Lorsque vous travaillez avec plusieurs réactions, les heures de début de chaque réaction doivent être décalées. Après une, deux ou quatre minutes, transférer 30 microlitres des cinq mélanges de réaction plus aux tubes étiquetés un, deux et trois contenant 94 microlitres de tampon d’arrêt pour arrêter les réactions. Procéder à des réactions de plafonnement pour les échantillons dans les tubes moins H restants exactement de la même manière, en utilisant des complexes d’allongement traités sans TFIIH.
Analyser les produits de réaction sur un gel de polyacrylamide dénaturant. Un diagramme est montré ici pour les molécules d’ADN et d’ARN dans les complexes artificiels d’allongement. Utilisant l’oligo synthétique d’ARN de 20 nucléotides comme amorce d’ARN pendant l’assemblage des complexes artificiels d’allongement, des nucléotides ont été ajoutés pendant chaque étape séquentielle de marche du protocole pour produire un 23mer, un 25mer, et un 29mer.
Des réactions utilisant la polymésase II d’ARN de différentes sources ont été comparées. Des complexes artificiels d’allongement ont été assemblés avec la polymésase II endogène et sauvage-type purifiée du foie de rat ou de la levure de fission et marchaient pour produire 23mères ou 25mers. Un essai a été exécuté pour mesurer le plafonnement des transcriptions radiolabeled liées aux complexes artificiels d’allongement contenant 23 transcriptions de nucléotide avec une extrémité triphosphate de cinq-premier.
Les deux dernières voies montrent les produits des réactions dans lesquelles des complexes d’allongement ont été incubés avec ou sans enzyme de plafonnement en présence de TFIIH. Les bandes qui migrent plus lentement et plus rapidement contiennent des transcriptions plafonnées et non plafonnées, respectivement. Les 12 premières voies montrent le plafonnement des transcriptions associées aux complexes d’allongement avec un CTD phosphorylaté ou non phosphorylaté.

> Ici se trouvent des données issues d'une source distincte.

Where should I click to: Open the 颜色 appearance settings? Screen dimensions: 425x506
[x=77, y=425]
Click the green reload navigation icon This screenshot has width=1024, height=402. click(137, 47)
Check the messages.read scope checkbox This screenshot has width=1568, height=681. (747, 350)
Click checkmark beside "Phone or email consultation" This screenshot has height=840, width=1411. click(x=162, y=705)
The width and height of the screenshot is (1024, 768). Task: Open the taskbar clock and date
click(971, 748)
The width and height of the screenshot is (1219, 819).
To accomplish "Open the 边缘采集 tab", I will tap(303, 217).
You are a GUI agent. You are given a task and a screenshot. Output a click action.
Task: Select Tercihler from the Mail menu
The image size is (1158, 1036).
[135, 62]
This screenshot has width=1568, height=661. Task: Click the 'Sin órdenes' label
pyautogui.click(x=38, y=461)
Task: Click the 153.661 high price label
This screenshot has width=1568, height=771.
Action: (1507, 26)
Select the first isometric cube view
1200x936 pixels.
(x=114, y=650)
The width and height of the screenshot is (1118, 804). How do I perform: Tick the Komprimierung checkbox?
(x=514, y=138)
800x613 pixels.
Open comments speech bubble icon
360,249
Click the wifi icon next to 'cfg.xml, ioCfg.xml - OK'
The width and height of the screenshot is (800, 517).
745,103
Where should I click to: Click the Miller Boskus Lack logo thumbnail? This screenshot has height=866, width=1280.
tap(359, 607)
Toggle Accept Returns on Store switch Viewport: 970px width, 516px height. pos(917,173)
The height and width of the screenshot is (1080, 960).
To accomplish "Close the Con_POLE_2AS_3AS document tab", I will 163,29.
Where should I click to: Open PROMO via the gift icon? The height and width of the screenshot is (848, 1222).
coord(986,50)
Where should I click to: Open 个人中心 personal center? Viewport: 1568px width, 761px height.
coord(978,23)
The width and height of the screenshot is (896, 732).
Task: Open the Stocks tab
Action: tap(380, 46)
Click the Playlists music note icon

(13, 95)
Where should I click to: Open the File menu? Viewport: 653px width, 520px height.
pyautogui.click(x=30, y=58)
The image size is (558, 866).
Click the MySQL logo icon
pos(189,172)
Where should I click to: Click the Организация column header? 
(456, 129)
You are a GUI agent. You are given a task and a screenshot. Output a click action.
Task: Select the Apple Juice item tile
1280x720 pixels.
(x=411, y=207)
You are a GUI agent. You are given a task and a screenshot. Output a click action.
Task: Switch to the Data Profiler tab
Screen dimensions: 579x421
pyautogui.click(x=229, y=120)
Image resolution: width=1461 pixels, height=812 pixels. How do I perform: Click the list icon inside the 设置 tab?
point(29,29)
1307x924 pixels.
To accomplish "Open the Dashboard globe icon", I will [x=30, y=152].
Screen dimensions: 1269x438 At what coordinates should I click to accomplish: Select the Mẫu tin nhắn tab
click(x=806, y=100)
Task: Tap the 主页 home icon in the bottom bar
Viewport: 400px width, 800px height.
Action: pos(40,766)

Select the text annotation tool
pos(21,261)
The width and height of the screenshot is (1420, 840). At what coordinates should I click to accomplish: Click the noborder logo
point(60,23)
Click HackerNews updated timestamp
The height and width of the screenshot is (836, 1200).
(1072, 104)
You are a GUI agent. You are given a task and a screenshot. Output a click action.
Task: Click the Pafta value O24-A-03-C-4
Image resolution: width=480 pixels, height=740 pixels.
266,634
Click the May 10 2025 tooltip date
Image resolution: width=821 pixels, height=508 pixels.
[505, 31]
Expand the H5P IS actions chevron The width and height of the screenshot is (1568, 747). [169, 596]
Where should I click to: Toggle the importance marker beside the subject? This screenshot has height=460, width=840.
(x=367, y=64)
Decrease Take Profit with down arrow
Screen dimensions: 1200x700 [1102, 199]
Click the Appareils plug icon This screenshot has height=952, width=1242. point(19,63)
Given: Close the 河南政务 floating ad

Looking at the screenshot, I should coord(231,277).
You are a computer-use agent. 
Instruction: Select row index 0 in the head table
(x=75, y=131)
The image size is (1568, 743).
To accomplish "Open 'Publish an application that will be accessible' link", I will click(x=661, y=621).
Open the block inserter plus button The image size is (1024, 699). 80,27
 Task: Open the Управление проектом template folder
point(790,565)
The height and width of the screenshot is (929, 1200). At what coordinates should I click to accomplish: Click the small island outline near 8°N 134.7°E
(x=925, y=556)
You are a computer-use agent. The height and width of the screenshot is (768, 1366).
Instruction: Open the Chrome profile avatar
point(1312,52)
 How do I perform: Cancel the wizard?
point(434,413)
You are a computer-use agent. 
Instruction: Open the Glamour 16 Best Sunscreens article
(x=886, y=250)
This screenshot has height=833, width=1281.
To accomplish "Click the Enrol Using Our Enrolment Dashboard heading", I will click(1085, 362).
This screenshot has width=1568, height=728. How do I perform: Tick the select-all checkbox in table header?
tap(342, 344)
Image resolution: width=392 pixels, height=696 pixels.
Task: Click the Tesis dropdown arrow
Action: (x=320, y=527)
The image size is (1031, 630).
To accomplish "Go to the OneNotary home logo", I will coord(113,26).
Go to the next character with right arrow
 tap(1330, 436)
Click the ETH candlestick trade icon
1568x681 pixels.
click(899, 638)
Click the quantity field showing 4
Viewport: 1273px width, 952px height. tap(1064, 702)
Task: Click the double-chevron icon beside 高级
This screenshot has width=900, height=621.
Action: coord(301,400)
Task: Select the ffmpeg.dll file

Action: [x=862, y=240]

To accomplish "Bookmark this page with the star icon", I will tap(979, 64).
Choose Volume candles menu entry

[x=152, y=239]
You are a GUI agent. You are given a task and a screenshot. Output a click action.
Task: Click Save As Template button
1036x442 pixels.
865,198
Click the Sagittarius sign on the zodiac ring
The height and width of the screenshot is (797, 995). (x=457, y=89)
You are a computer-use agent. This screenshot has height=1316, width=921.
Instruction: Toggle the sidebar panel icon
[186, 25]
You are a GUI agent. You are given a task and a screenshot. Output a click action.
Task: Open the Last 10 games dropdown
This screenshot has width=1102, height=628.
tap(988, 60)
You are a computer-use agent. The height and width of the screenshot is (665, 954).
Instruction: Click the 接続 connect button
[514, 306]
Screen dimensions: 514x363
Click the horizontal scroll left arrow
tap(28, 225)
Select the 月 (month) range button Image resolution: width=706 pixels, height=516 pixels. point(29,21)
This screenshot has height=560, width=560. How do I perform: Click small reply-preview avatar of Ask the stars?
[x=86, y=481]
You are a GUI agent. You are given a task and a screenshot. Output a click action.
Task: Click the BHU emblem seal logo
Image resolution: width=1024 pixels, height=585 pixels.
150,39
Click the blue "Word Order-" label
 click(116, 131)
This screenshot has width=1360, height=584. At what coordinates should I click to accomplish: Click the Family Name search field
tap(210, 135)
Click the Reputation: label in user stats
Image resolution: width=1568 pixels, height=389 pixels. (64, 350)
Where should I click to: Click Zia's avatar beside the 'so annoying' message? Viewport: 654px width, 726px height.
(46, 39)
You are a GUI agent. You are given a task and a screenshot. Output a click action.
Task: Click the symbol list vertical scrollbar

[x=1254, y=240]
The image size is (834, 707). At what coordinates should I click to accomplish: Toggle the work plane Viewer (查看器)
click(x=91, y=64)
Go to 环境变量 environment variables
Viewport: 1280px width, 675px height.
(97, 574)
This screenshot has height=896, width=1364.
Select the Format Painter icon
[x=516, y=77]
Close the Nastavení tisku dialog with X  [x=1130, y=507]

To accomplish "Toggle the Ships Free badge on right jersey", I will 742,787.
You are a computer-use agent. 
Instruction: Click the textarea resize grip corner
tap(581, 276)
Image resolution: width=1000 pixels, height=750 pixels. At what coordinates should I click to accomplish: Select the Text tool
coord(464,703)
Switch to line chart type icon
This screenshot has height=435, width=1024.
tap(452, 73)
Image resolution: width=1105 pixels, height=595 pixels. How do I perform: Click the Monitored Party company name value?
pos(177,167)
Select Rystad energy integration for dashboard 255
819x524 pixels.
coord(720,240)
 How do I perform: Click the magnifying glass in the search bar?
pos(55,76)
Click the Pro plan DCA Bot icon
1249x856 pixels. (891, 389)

Les activités de la polymése II et d’autres enzymes peuvent varier d’une préparation à l’autre, il est donc nécessaire d’optimiser les conditions de réaction en titrant les concentrations d’enzymes pour définir des niveaux optimaux. Il est important d’utiliser des matières radioactives en toute sécurité et d’éviter la contamination. S’il vous plaît assurez-vous de suivre vos directives de laboratoire et d’institut lors de l’expérimentation de la radioactivité.